Referring to Hearst’s fortune, fellow California Congressman Charles N. Felton wrote, “[N]o part of it was extorted from others, no part soiled with dishonor; [he] left a pure legacy….”
Nor was Felton unique in his opinion. Senator and Brig. Gen. Thomas J. Clunie said, “[N]o man ever accused [him] of one dishonest act. I have walked by his side on many occasions. I have seen him approached by broken-down old miners…and, with tears in his eyes, [he] would put his hand in his pocket and furnish them relief.”
Senator George Vest of Hearst’s home state of Missouri agreed: “He did not hide nor hoard the wealth acquired by self-denial and long endeavor, but gave cheerfully and liberally to deserving objects.”
Hearst was as open-handed with his counsel as he was with his purse.
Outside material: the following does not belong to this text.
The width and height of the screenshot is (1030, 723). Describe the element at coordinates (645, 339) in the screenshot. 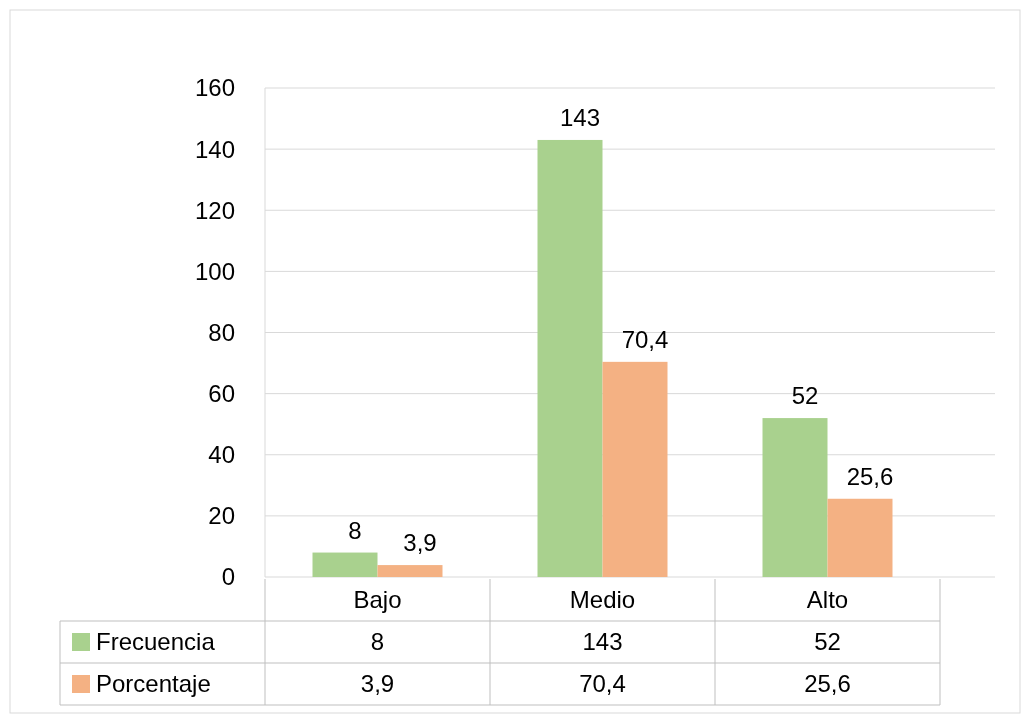

I see `text: 70,4` at that location.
Fellow California Senator and life-long friend Leland Stanford wrote, “Among his colleagues…his counsel was constantly sought and his judgment relied on, for it was calm and keen.”
Apparently, Hearst could also be quite funny at times. Biographer Judith Robinson writes that he “had a quiet sense of humor and a twinkle in his eye.” According to Nevada Senator William M. Stewart, “He…had a vein of humor which amused and fascinated the learned as well as the illiterate. He was at home with men of all conditions….”
Even allowing for hyperbole, this is clearly not the man we have come to loathe on Deadwood. Hearst ranked high in the estimation of the leading men of his era, as well as the hard-rock miners—and there were some 5,000 working for him at the time of his death—who simply called him “George.”
As the saying goes, George Hearst “never got above his raising.” At his death, a memorial present ation was given in both the Senate and the House of Representatives. It read in part, “Change in fortune made no change in the man. As a millionaire, as a senator of the United States, he remained the same simple George Hearst who mined on the Feather and Yuba in the fifties…. He had a manly, a gentle, and a loving heart.”